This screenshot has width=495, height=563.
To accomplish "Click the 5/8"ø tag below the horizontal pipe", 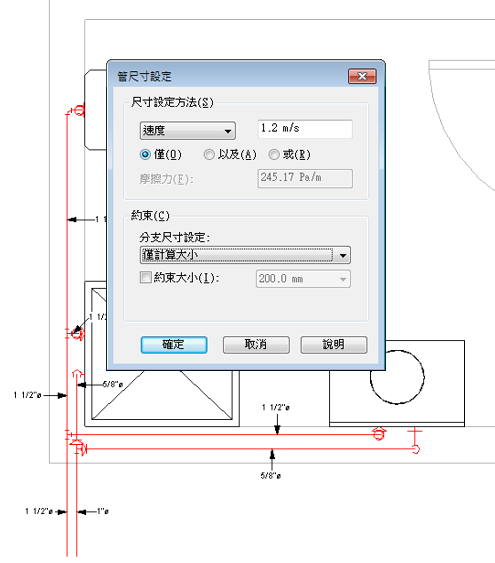I will (271, 476).
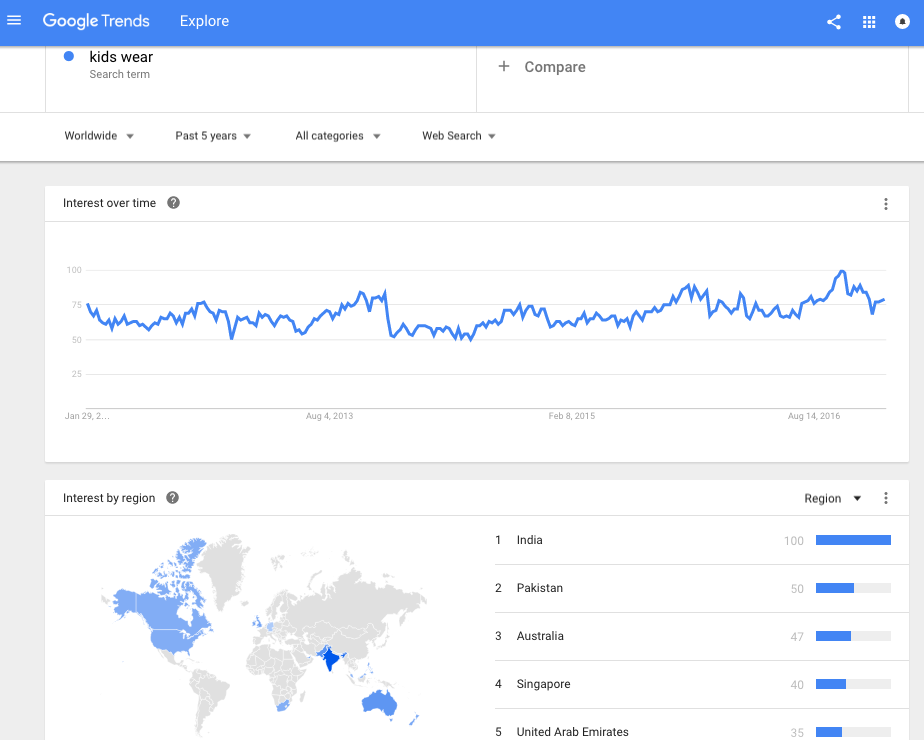Expand the Past 5 years dropdown

tap(213, 136)
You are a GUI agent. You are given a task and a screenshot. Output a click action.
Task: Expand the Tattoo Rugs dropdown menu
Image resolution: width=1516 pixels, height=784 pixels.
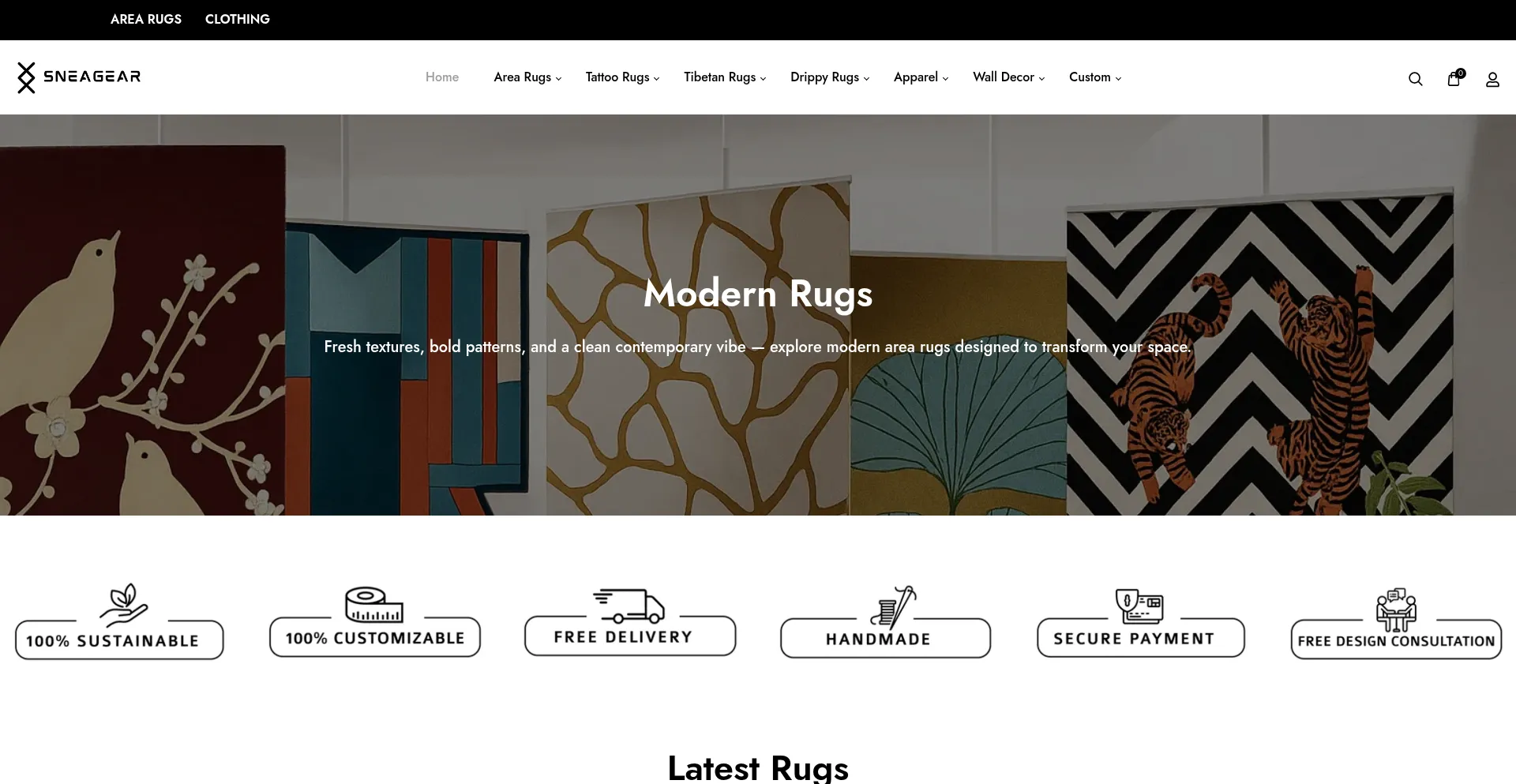tap(622, 77)
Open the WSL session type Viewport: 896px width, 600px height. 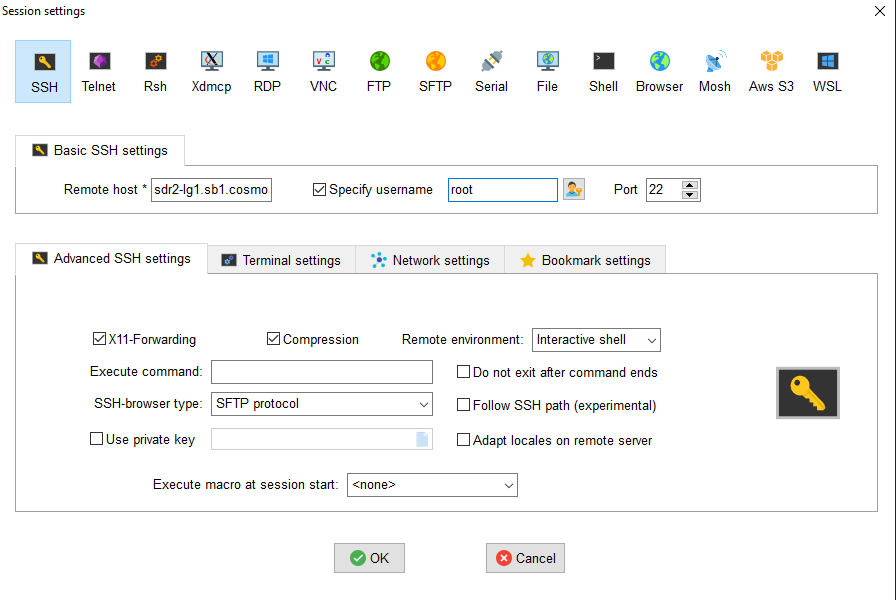(x=827, y=71)
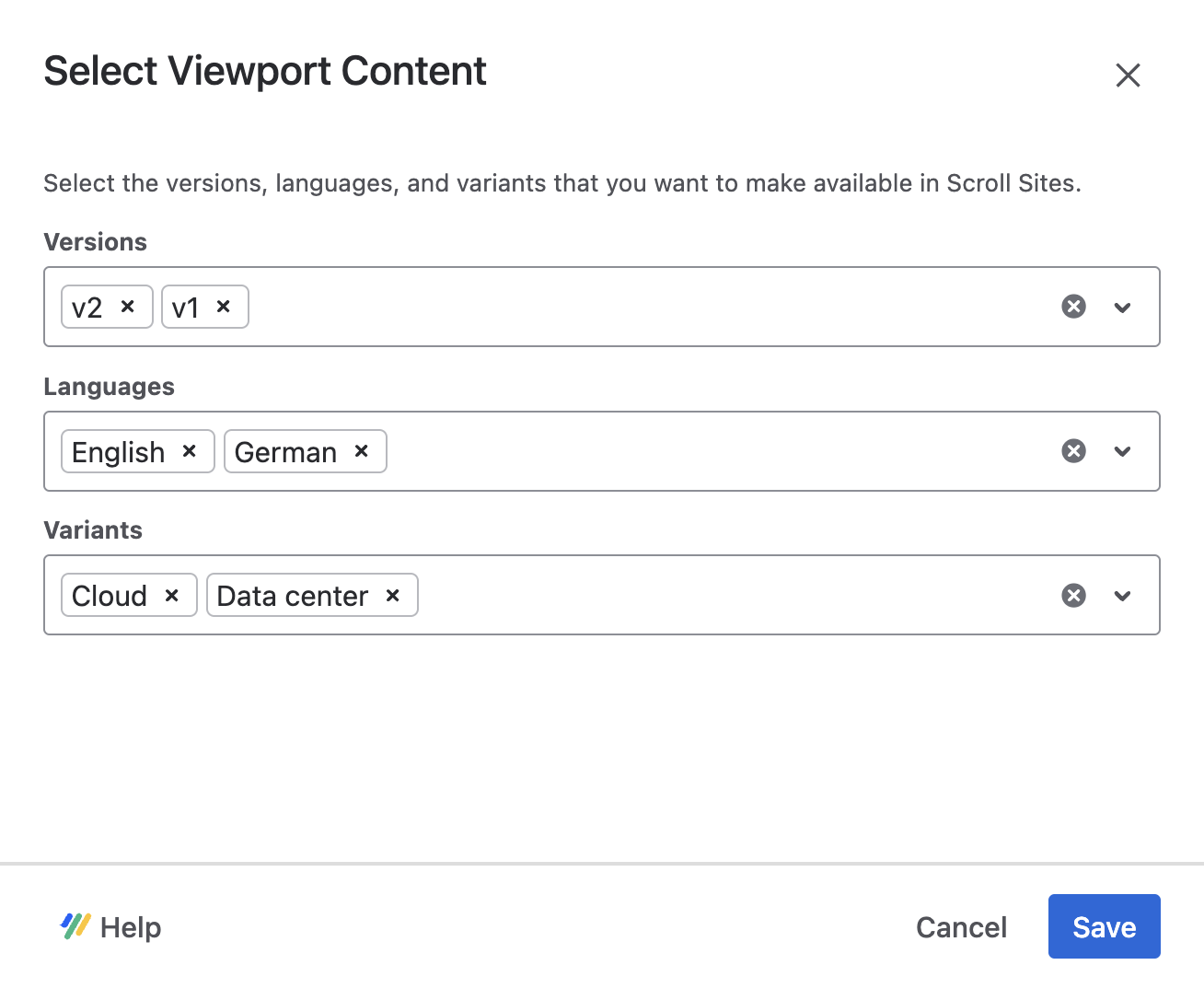Click the Scroll Sites logo next to Help
The width and height of the screenshot is (1204, 1000).
click(x=75, y=926)
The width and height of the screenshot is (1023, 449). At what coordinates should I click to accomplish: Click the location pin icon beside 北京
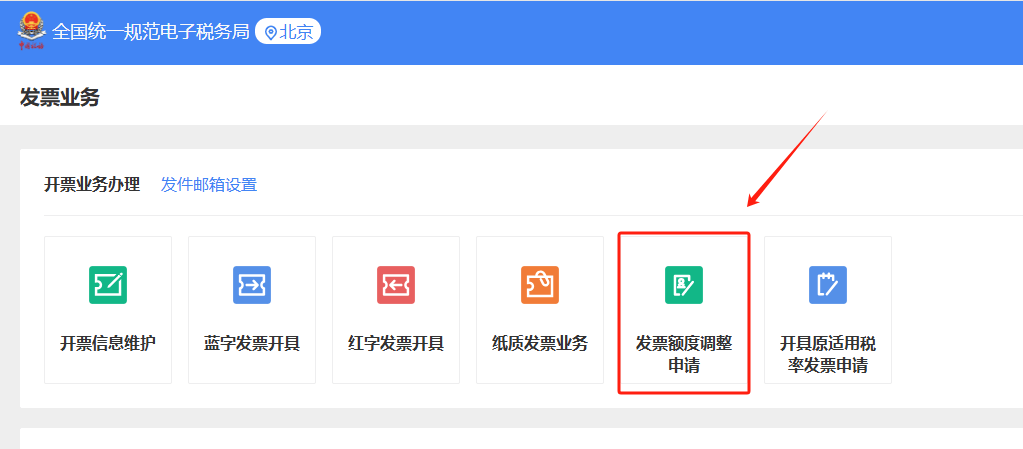tap(270, 32)
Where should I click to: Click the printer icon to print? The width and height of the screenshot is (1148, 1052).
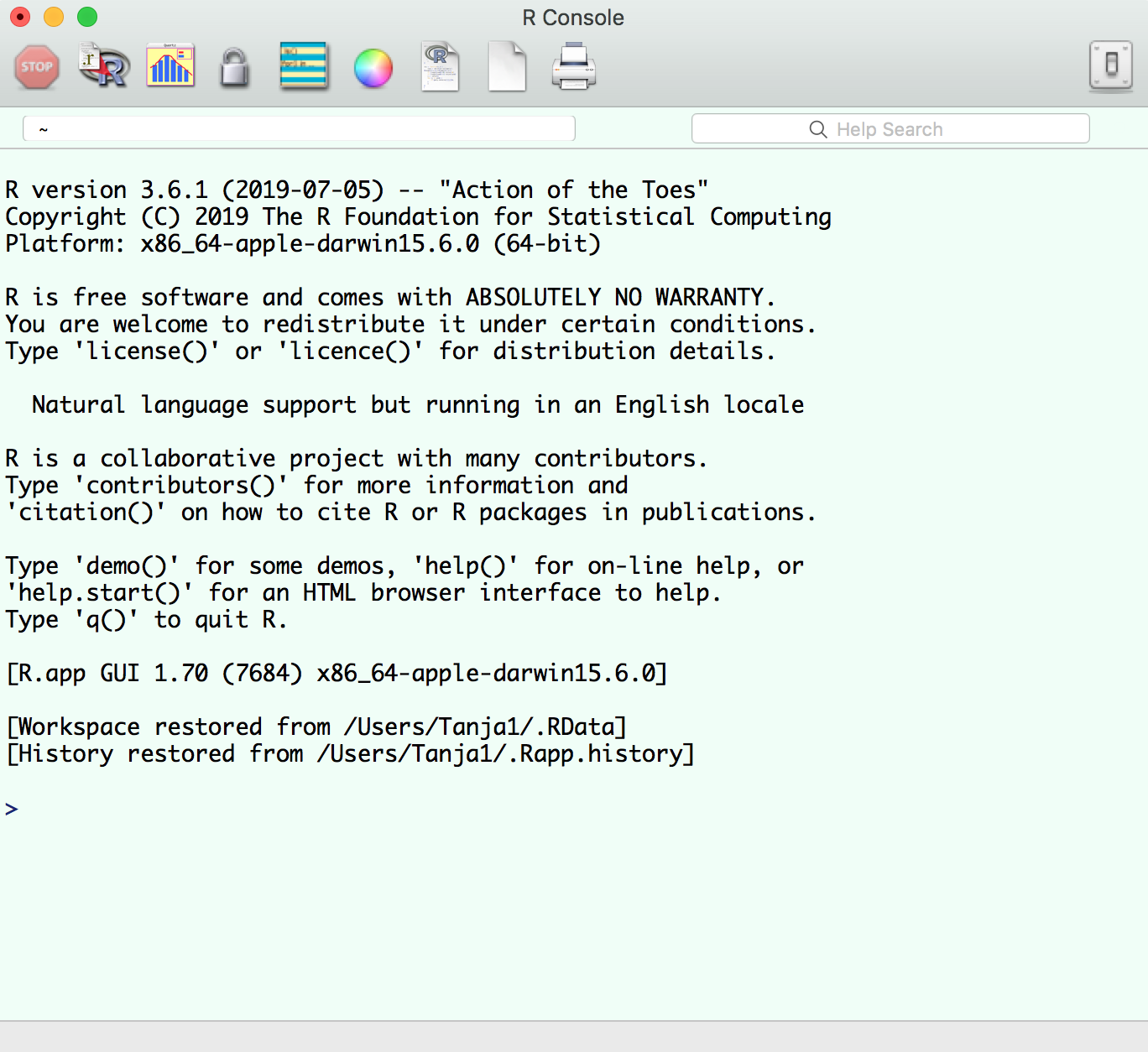point(574,67)
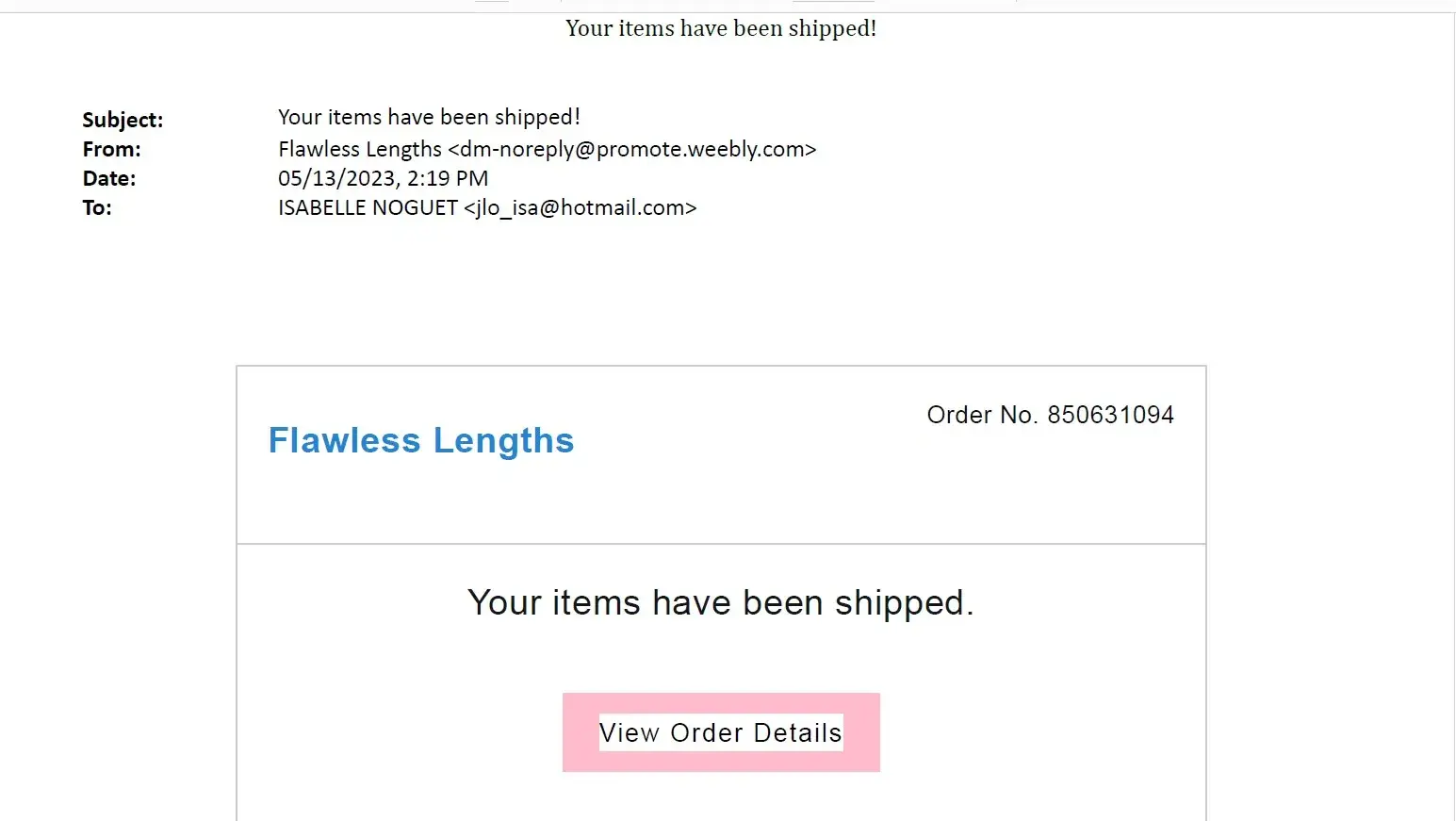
───
Exercise directions: Would you please copy, exactly and only, the lines from the one with "The width and height of the screenshot is (1023, 449)." through the end of the entries above, skipping every picture?

The answer:
The width and height of the screenshot is (1023, 449). At what coordinates should I click to accomplish: Click the location pin icon beside 北京
tap(270, 32)
Where should I click to: Click the printer icon to print? The width and height of the screenshot is (1148, 1052).
point(574,67)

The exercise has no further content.